Les crises H5 N1, avortée, puis HIN1 ont alors boosté considérablement les actions de Roche et … de Rumsfeld (le chiffre d’affaires généré passant de 330 millions de francs suisses en 2004 à 1 558 en 2005, 2 627 en 2006, 3 941 en 2007 avant une baisse significative en 2008 pour remonter à 3 200 Frs suisse en 2009 avant de redescendre à 873 puis 359 millions de frs suisses en 2010 et 2011.)
En 2005, une étude portant sur l’analyse de 28 essais cliniques justifiait l’utilisation du Tamiflu dans le traitement de la grippe commune. Or, les résultats de 8 de ces essais avaient été gardés secrets par Roche. En refaisant l’analyse sur les 20 études restantes, le Nordic Cochrane Center de Copenhague et le British Medical Journal (BMJ) concluaient, en 2009, que le Tamiflu® ne prévenait pas les complications de la grippe. Roche s’était alors engagé solennellement à publier les données manquantes. Promesse non tenue 3 ans plus tard.

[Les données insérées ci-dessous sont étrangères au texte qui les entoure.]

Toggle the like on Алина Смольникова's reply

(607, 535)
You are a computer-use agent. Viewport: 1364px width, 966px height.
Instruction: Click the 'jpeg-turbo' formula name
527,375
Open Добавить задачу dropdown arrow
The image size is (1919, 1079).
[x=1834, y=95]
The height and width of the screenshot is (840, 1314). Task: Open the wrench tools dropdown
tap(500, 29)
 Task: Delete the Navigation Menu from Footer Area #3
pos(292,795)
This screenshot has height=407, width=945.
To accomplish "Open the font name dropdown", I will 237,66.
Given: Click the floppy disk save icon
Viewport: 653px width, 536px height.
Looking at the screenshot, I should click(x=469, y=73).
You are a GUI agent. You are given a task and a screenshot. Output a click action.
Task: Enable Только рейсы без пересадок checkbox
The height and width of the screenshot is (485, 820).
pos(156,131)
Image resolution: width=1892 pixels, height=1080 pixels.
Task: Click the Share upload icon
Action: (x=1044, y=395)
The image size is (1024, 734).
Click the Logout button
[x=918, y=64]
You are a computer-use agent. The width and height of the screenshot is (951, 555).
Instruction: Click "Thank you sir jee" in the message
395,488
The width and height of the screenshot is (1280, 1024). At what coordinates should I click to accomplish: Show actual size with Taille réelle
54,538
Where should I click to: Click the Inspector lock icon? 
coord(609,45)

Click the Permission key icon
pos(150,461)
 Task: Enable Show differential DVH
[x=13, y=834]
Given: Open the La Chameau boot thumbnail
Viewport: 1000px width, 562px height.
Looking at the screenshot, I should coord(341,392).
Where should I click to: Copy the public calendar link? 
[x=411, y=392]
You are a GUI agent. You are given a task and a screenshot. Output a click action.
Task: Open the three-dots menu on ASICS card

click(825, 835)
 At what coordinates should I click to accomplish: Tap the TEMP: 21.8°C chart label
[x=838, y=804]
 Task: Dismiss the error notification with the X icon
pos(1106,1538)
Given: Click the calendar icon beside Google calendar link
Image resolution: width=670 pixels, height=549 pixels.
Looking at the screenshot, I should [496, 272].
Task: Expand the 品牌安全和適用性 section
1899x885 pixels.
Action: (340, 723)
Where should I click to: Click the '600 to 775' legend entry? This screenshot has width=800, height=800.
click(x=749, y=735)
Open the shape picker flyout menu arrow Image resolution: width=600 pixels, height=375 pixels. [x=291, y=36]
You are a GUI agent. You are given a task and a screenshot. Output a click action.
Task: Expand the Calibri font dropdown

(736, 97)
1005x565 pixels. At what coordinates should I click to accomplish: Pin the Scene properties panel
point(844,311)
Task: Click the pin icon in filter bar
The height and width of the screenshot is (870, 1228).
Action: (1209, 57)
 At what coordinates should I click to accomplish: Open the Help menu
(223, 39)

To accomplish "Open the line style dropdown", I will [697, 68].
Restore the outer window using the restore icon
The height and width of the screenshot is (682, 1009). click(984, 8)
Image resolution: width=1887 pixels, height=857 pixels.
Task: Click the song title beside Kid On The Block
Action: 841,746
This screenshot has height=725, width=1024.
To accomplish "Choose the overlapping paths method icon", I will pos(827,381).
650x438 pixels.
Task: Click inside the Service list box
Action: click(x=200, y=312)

Entre temps, en 2006, le Japon faisait état de plus de 100 complications neuropsychiatriques graves dont plus de 50 suicides. Le Tamiflu® fut dans un premier temps innocenté par un chercheur qui reconnut avoir reçu 86 000 de dollars de Roche et un autre 25 000 dollars.
Le 29 octobre 2012, la rédactrice en chef du BMJ publie une lettre ouverte au laboratoire Roche lui demandant de publier l’intégralité des études réalisées sur le Tamiflu®. Roche rétorquera : « Nous n’acceptons pas et ne sommes pas d’accord avec le contenu de cette lettre mettant en cause notre manque de transparence. Nous nous sommes conformés à l’ensemble des exigences légales en la matière » en rendant l’ensemble des données publiques. Nouveau mensonge.
Un mois plus tard, le BMJ, sous la plume d’un chercheur du Nordic Cochrane Center de Copenhague suggère aux gouvernements concernés d’attaquer le laboratoire en justice, et à ses confrères de boycotter l’ensemble des médicaments fabriqués par le groupe suisse « jusqu’à ce qu’il publie l’intégralité de ses données concernant l’oseltamivir »…
Interrogé par la presse, le Pr. Bruno Lina, en conflit d’intérêts avec l’OMS et les labo pour la grippe, avouera mensongèrement qu’« il n’existe pas à ce jour d’étude en double aveugle et contre placebo concernant l’efficacité du Tamiflu® sur les formes graves de la grippe ». Or, au Vietnam, avec l’utilisation du Tamiflu®, la mortalité pour la grippe H5N1 a été multipliée par deux.